With the help of large gene and protein expression datasets, the researchers identified a single enzyme secreted by these adipocytes, QSOX1, which has been tied to tissue remodeling in cancer. They discovered that beige fat normally keeps QSOX1 turned off but, when beige identity is lost, the enzyme is overproduced and this kicks off a cascade of events that lead to hypertension. Finally, to confirm that QSOX1 was the culprit, the team engineered mice with neither Prdm16 nor Qsox1. These mice, as predicted, did not have beige fat or vascular dysfunction.

Together, the data reveal an obesity-independent signaling axis in which the loss of beige fat identity unleashes QSOX1, triggering harmful remodeling of blood vessels and raising blood pressure. The researchers also report that, in large clinical cohorts, people carrying mutations in PRDM16—the same gene whose loss activates QSOX1 in mice—show higher blood pressure, indicating that their observations of beige fat and hypertension in mice translate well to humans.

The enzyme that raises blood pressure

The study is a victory for a scientific methodology known as “reverse translation,” often employed by physician-scientists like Cohen. In this case, Cohen, who treats patients at Memorial Sloan Kettering, used mouse models in the lab to explain a puzzling phenomenon manifesting in his human patients. This iterative cycle between human biology and mechanistic experimentation uncovered a new molecular entry point for understanding, and potentially treating, hypertension.

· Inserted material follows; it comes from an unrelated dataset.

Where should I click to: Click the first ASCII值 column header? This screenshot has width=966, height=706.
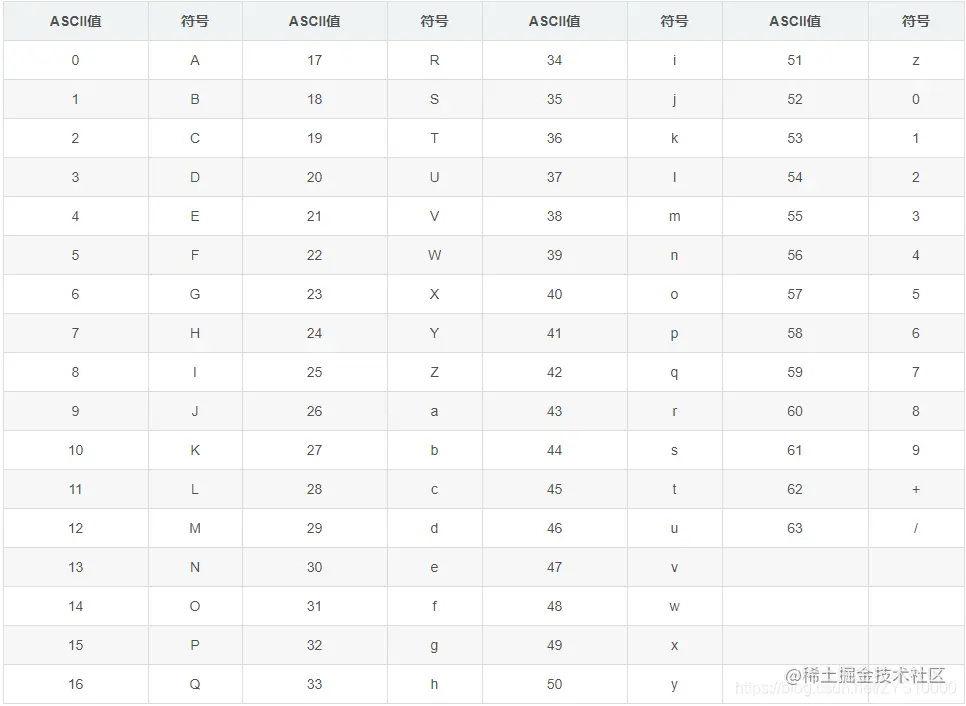pyautogui.click(x=76, y=21)
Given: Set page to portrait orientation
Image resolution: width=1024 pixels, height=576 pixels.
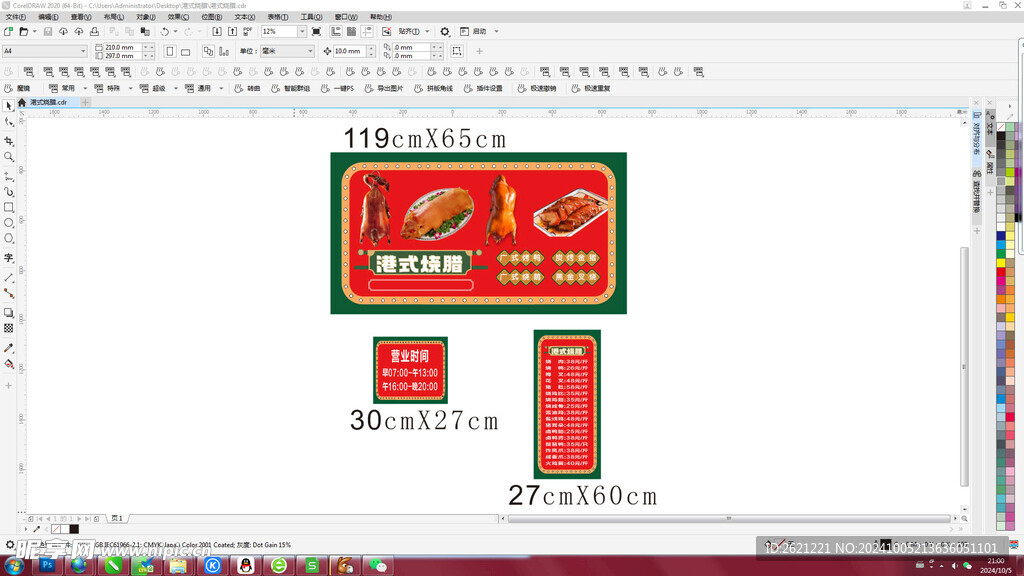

The findings here advance the Cohen lab's overarching mission to uncover the cellular and molecular mechanisms by which obesity drives downstream disease, offering a new mechanistic explanation for an obesity-associated condition. These results could open broad avenues for future work, from examining how QSOX1 reshapes the scaffolding around blood vessels and pinpointing which parts of the angiotensin receptor it may alter, to exploring how differences in fat surrounding the vasculature influences where disease is most likely to develop.

The results also raise the possibility of future therapeutic approaches for hypertension, including the prospect of targeting QSOX1. "The more we know about these molecular links, the more we can move towards conceiving of a world where we can recommend targeted therapies based on an individual’s medical and molecular characteristics,” Cohen says.